当然,也可以配置values.yaml中的
prometheus:
prometheusSpec:
enforcedNamespaceLabel: "namespace"
(未测试)
注2:
metadata:
labels:
prometheus: k8s
role: alert-rules
所有prometheus operator中自定义的crd下的metadata下的label,都是需要在prometheus的values.yaml中设置的,是否加载该crd的筛选条件。
对应values.yaml中的
prometheus:
prometheusSpec:
ruleSelector: {}
# ruleSelector:
# matchLabels:
# prometheus: k8s
# role: alert-rules
2) 修改values.yaml
修改values.yaml(prometheus-stack的helm values文件)ruleSelectorNilUsesHelmValues为false,否则加载不到PrometheusRule;
prometheus:
prometheusSpec:
ruleSelectorNilUsesHelmValues: false
或者修改ruleSelector(会加载label筛选的,后遗症就是会误伤其他的rules):
prometheus:
prometheusSpec:
ruleSelector:
matchLabels:
prometheus: k8s
role: alert-rules
注:要想此servicemonitor生效,一是prometheus.prometheusSpec.serviceMonitorSelectorNilUsesHelmValues设为false或servicemonitor的lable中添加release: [releasename]。
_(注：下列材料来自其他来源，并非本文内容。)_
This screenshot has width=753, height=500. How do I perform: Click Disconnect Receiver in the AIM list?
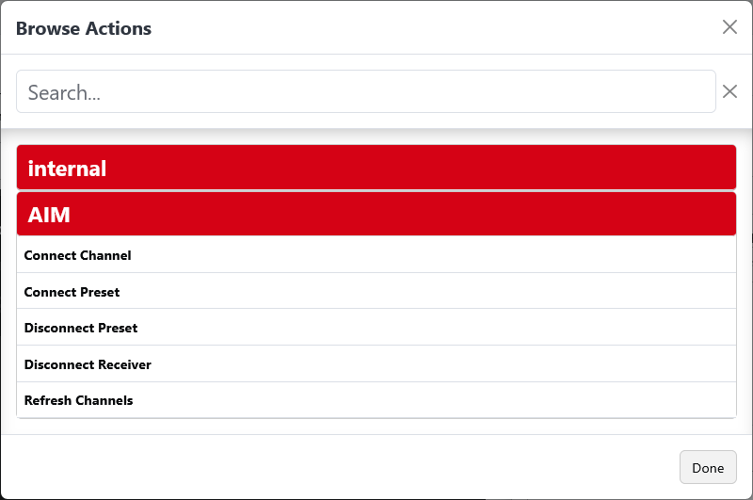coord(88,364)
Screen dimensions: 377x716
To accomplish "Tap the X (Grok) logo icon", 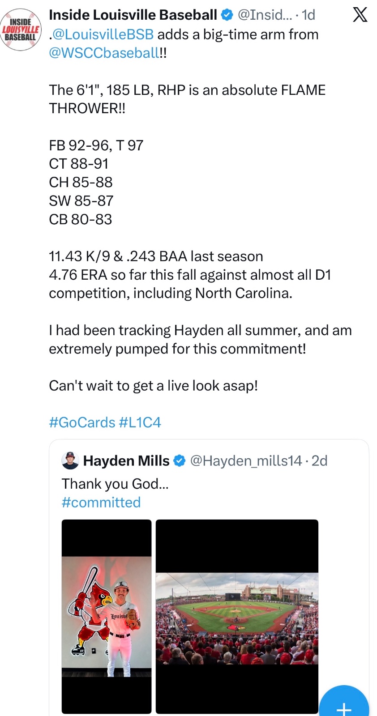I will tap(360, 15).
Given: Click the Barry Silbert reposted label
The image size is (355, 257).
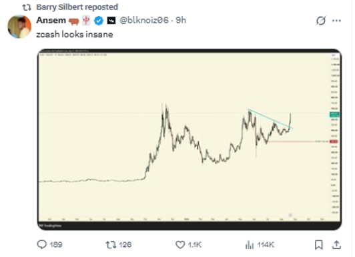Looking at the screenshot, I should 77,7.
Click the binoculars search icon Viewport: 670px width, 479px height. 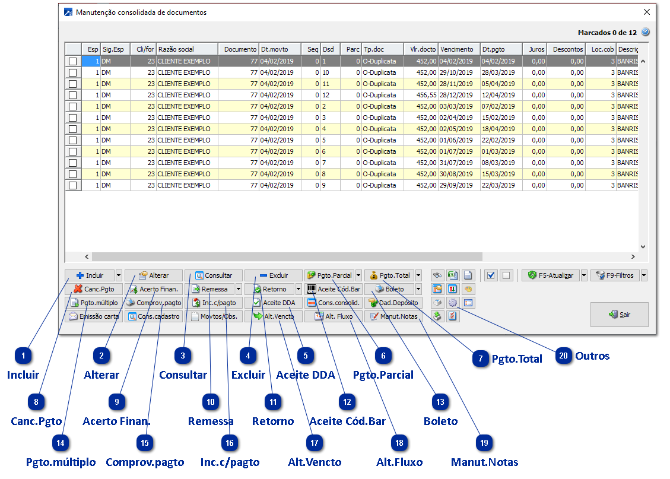[x=437, y=275]
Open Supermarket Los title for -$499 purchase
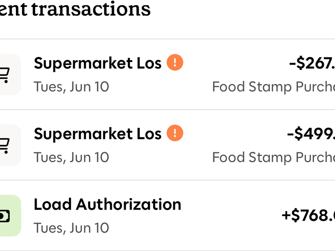The height and width of the screenshot is (251, 335). 97,134
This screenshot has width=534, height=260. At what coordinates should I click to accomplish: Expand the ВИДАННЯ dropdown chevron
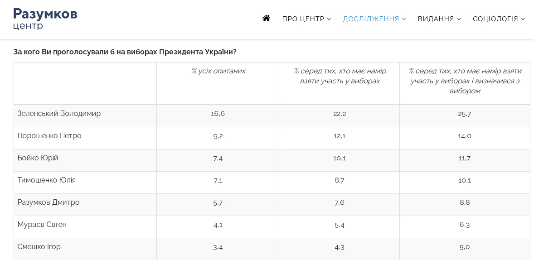coord(459,19)
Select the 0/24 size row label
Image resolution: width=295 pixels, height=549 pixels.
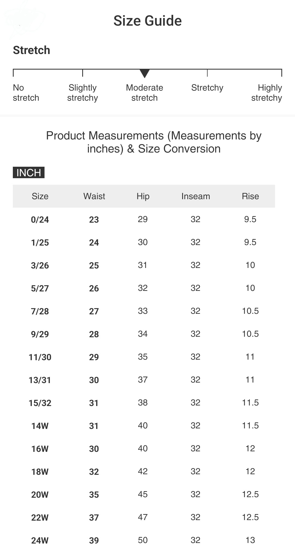[40, 220]
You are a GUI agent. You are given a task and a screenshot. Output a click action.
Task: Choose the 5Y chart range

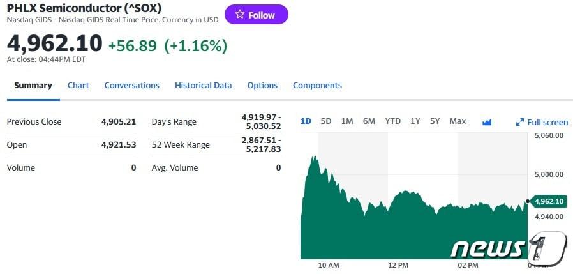(435, 121)
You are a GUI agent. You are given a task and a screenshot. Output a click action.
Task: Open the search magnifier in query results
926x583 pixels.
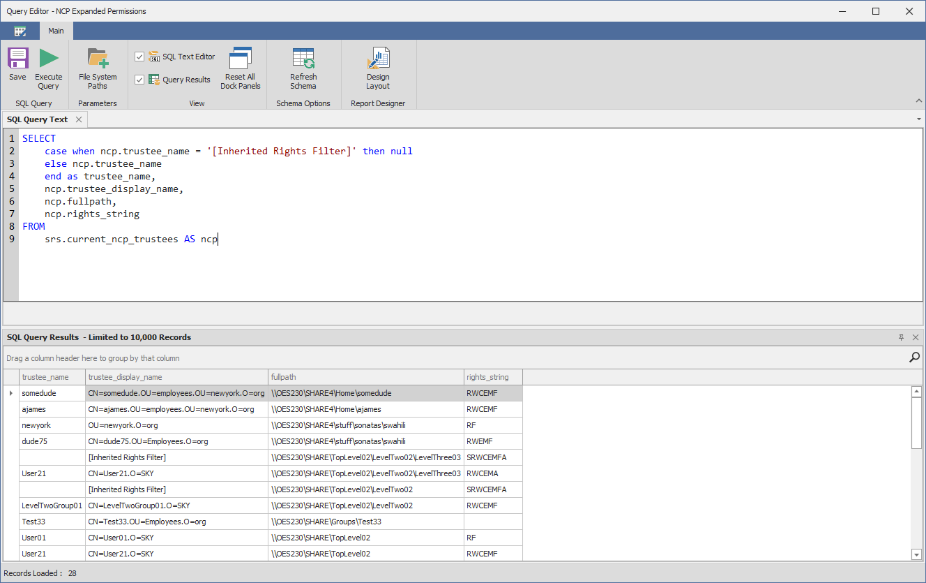[x=914, y=357]
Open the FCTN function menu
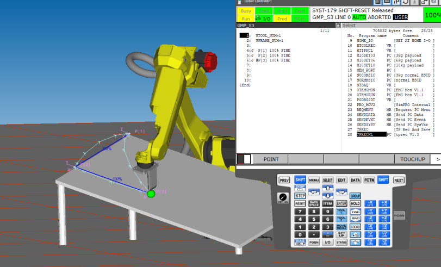The height and width of the screenshot is (267, 441). tap(369, 179)
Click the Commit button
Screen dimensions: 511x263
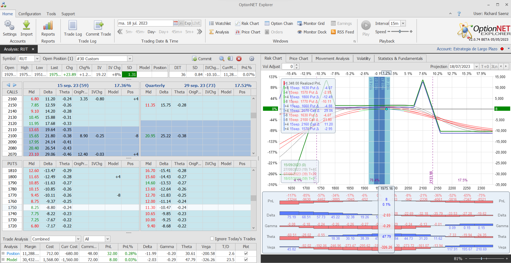pos(202,59)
templates/prometheus/prometheus.yaml中有相关label选择的定义:
从模版定义中,可以看到serviceMonitorSelectorNilUsesHelmValues设置为true,serviceMonitor必须有release:$relaseName的label才能被Prometheus加载
比如 helm update --install prometheus . -n kube-monitor,则此时的relaseName就是prometheus,serviceMonitor必须添加release: prometheus标签才能被加载
使用helm更新operator
[root@xy-5-server14 kube-prometheus-stack]# helm upgrade --install prometheus-stack . \
> -f values.yaml \
> -n kube-monitor \
> --create-namespace \
> --version 45.7.1
Release "prometheus-stack" has been upgraded. Happy Helming!
NAME: prometheus-stack
LAST DEPLOYED: Tue Apr 25 10:34:30 2023
NAMESPACE: kube-monitor
STATUS: deployed
REVISION: 41
NOTES:
kube-prometheus-stack has been installed. Check its status by running:
kubectl --namespace kube-monitor get pods -l "release=prometheus-stack"
Visit https://github.com/prometheus-operator/kube-prometheus for instructions on how to create & configure Alertmanager and Prometheus instances using the Operator.
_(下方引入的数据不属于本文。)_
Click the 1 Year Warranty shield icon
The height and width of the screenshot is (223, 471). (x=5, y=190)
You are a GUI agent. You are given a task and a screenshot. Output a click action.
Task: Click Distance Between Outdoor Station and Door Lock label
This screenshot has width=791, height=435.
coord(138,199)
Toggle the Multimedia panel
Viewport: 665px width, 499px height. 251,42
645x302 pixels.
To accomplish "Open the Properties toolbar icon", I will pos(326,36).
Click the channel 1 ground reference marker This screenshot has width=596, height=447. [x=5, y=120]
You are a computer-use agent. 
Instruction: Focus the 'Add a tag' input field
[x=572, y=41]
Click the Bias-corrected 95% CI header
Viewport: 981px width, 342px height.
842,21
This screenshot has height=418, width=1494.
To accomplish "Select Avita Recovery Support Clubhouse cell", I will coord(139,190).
然后可以在operator的log中看到加载rule的log:
level=info ts=2023-04-25T02:30:14.74041981Z caller=operator.go:1162 component=prometheusoperator key=kube-monitor/prometheus-stack-kube-prom-prometheus msg="sync prometheus"
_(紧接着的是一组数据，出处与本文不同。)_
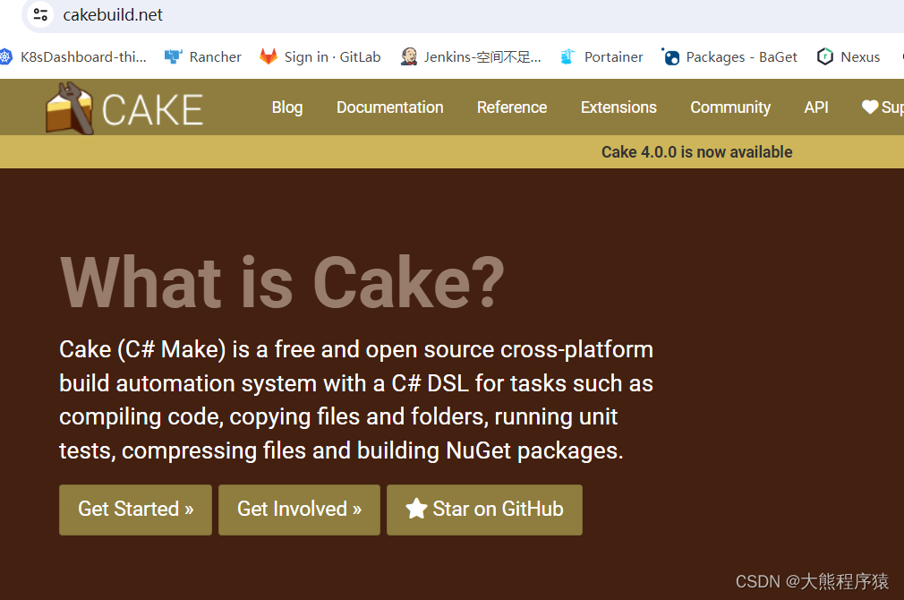The height and width of the screenshot is (600, 904).
Task: Open the Community page
Action: (x=730, y=107)
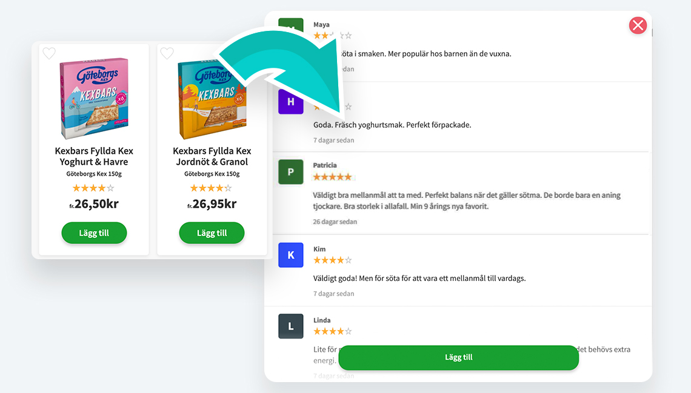Open Kexbars Fyllda Kex Jordnöt & Granol title
Screen dimensions: 691x393
coord(212,156)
level=info ts=2023-04-25T02:30:15.544772953Z caller=operator.go:1162 component=prometheusoperator key=kube-monitor/prometheus-stack-kube-prom-prometheus msg="sync prometheus"
level=info ts=2023-04-25T02:30:15.544977309Z caller=operator.go:1330 component=prometheusoperator key=kube-monitor/prometheus-stack-kube-prom-prometheus msg="update prometheus status"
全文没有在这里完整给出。